§ **PROBLEM TO SOLVE**:
From the material below, copy out each line with the word "toolbar" in it.

*** SUPPLIED MATERIAL ***

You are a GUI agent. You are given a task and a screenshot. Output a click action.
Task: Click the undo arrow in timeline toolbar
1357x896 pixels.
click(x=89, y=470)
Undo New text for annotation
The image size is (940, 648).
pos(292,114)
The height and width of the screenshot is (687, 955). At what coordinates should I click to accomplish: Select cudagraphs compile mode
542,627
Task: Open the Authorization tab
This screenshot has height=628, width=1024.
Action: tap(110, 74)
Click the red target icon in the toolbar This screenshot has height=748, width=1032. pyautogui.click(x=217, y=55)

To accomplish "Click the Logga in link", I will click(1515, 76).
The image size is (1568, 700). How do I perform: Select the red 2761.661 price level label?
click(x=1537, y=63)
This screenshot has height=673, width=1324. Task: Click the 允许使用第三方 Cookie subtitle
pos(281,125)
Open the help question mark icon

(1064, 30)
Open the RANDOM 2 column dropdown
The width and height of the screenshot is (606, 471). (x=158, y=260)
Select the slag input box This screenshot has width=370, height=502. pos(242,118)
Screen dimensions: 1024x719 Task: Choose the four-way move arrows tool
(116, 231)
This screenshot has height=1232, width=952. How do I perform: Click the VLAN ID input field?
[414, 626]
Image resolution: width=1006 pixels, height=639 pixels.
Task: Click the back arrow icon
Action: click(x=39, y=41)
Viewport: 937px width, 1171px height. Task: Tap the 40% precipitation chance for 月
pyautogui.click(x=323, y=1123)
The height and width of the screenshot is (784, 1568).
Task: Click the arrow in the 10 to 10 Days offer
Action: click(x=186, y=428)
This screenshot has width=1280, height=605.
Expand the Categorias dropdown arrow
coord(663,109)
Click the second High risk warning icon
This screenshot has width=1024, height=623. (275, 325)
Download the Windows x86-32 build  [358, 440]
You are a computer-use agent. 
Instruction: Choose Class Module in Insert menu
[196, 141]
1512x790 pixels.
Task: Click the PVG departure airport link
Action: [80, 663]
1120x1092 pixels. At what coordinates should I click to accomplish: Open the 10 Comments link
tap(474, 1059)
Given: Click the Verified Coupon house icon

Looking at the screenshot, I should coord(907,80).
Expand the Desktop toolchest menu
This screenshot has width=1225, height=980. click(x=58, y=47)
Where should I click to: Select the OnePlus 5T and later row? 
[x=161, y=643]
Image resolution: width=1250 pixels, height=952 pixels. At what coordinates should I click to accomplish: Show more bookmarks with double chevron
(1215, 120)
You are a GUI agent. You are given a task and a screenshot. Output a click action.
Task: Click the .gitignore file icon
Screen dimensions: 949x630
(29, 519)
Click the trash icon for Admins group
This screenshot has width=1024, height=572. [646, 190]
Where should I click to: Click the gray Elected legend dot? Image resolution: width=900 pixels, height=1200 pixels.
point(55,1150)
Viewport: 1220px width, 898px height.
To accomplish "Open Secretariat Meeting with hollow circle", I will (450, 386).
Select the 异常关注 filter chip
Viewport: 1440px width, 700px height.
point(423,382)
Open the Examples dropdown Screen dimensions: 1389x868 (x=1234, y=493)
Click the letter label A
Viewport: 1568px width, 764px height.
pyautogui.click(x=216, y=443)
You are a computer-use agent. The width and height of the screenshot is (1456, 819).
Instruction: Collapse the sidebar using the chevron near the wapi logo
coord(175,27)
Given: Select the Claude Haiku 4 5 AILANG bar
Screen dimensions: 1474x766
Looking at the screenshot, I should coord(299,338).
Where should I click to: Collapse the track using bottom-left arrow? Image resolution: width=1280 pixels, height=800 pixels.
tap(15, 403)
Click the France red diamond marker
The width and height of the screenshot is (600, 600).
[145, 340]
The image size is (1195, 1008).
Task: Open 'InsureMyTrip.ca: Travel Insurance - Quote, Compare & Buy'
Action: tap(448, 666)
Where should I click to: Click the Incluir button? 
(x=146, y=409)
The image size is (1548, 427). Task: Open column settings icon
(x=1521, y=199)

*** End of SUPPLIED MATERIAL ***

§ **EXPECTED OUTPUT**:
Task: Click the undo arrow in timeline toolbar
Click the red target icon in the toolbar This screenshot has height=748, width=1032. pyautogui.click(x=217, y=55)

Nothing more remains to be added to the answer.